• EXERCISE PROMPT
In the records below, find the line that contains "Task: Share the article via the Tumblr icon" and the line that contains "Task: Close the dashboard menu with X icon"; write out exactly those two lines and everything between them, without the pictures.

• EXERCISE MATERIALS
• • • • • • •
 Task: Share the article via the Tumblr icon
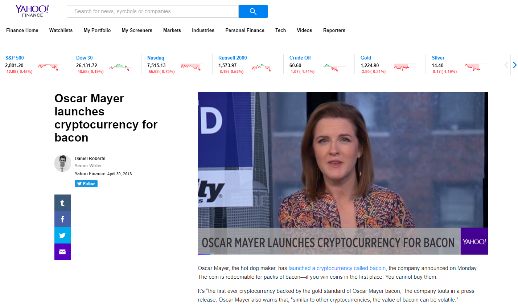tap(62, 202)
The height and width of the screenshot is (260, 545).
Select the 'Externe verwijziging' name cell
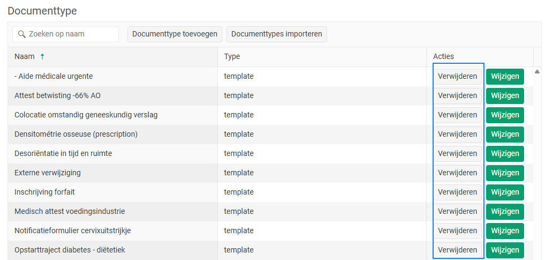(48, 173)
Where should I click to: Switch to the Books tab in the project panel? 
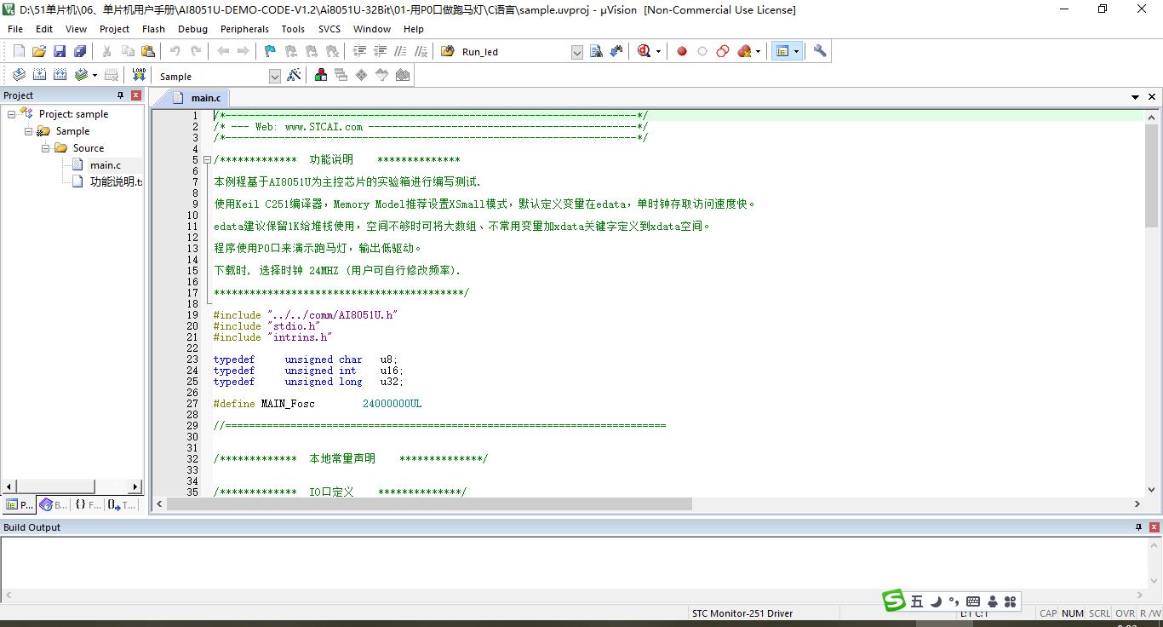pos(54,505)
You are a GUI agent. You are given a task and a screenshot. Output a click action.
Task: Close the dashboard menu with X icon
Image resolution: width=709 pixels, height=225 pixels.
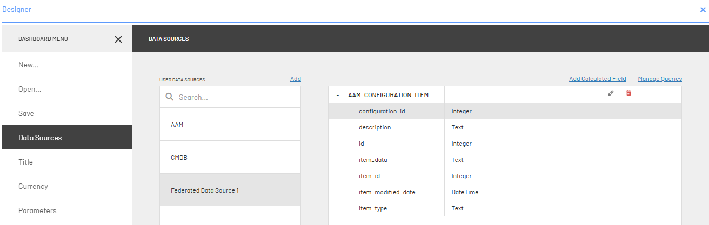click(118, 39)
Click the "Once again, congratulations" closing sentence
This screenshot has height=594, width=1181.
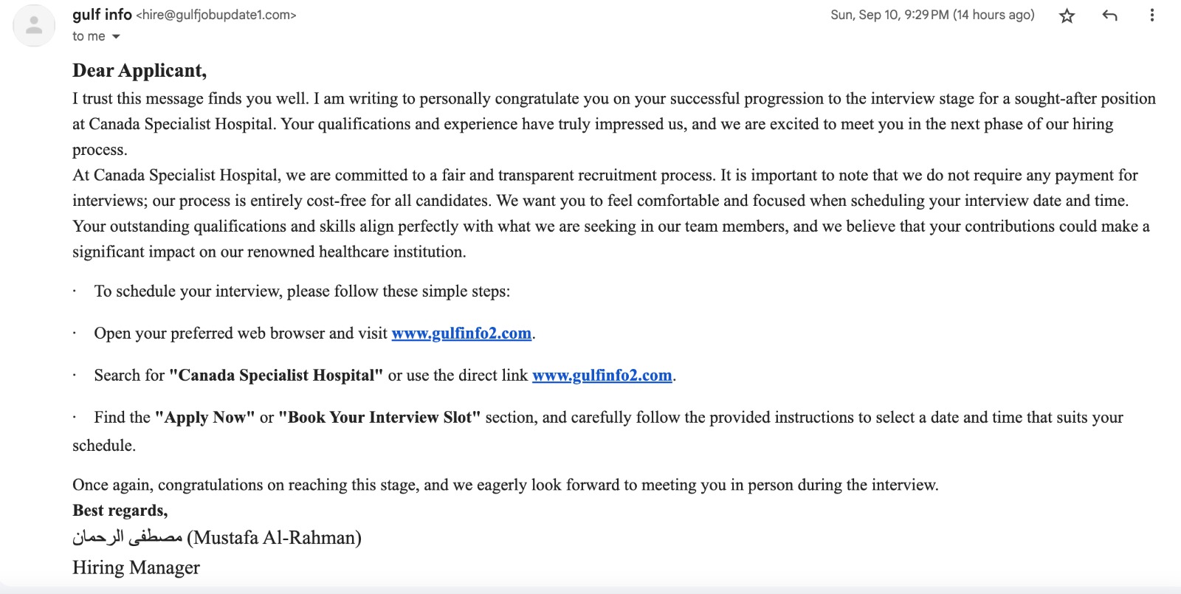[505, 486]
• • • • • • •
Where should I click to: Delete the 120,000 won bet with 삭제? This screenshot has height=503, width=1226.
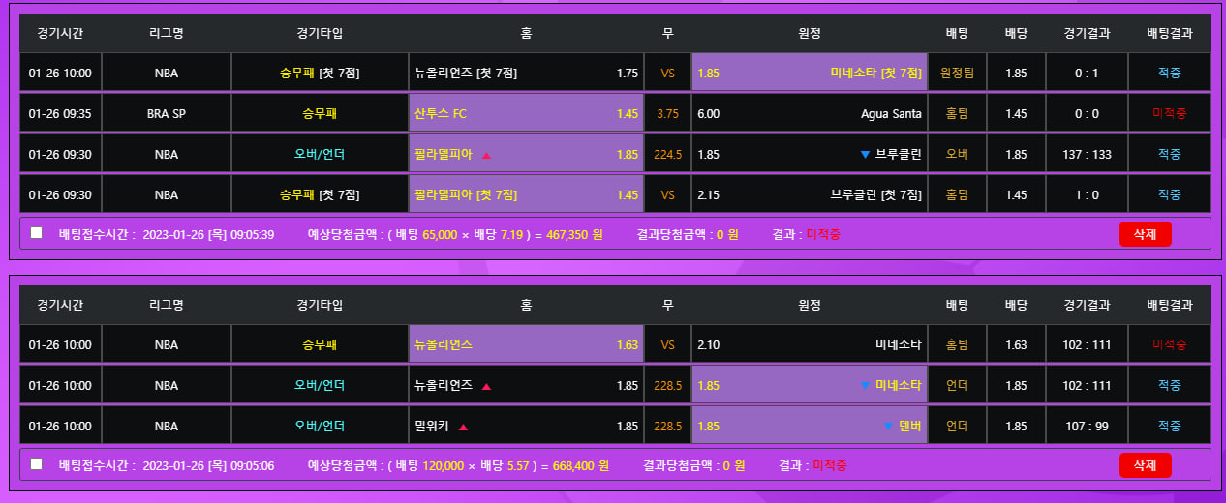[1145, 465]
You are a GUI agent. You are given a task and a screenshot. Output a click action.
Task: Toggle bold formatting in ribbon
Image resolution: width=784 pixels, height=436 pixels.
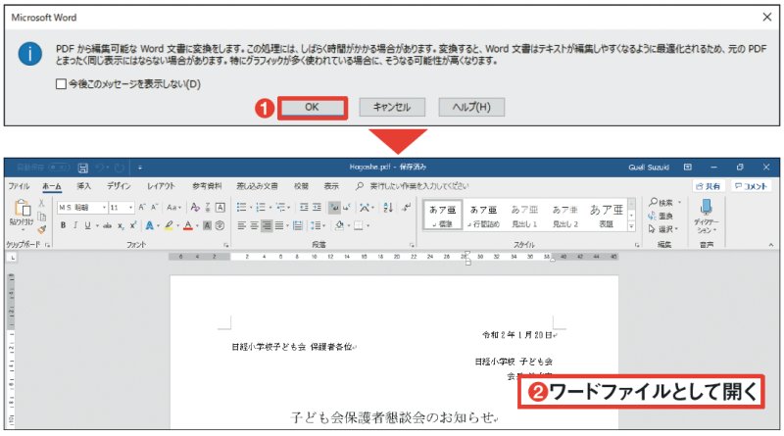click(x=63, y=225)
• • • • • • •
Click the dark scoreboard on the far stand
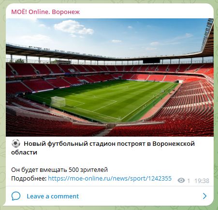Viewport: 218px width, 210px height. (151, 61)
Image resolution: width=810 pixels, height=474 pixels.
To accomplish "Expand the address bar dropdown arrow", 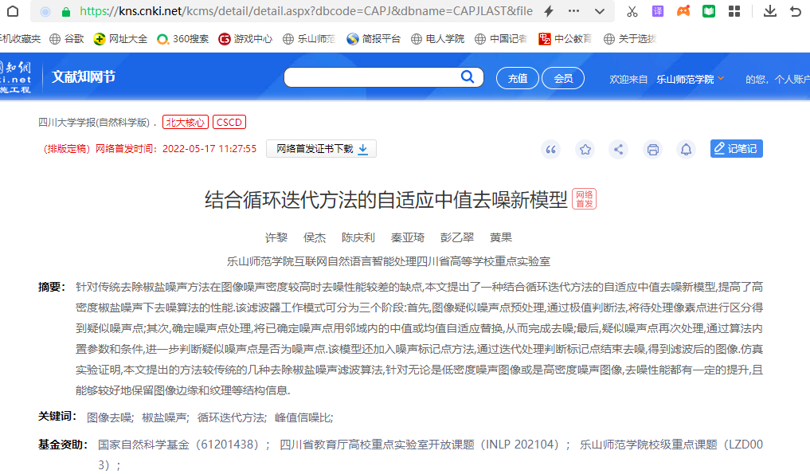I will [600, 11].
• • • • • • •
• SOLUTION FOR THIS TASK
 Task: Share the article via the Tumblr icon
tap(62, 202)
The height and width of the screenshot is (260, 545).
Select the 'Externe verwijziging' name cell
(48, 173)
Where should I click to: Switch to the Books tab in the project panel? 
pos(54,505)
You are a GUI agent. You are given a task and a screenshot. Output a click action.
Task: Close the dashboard menu with X icon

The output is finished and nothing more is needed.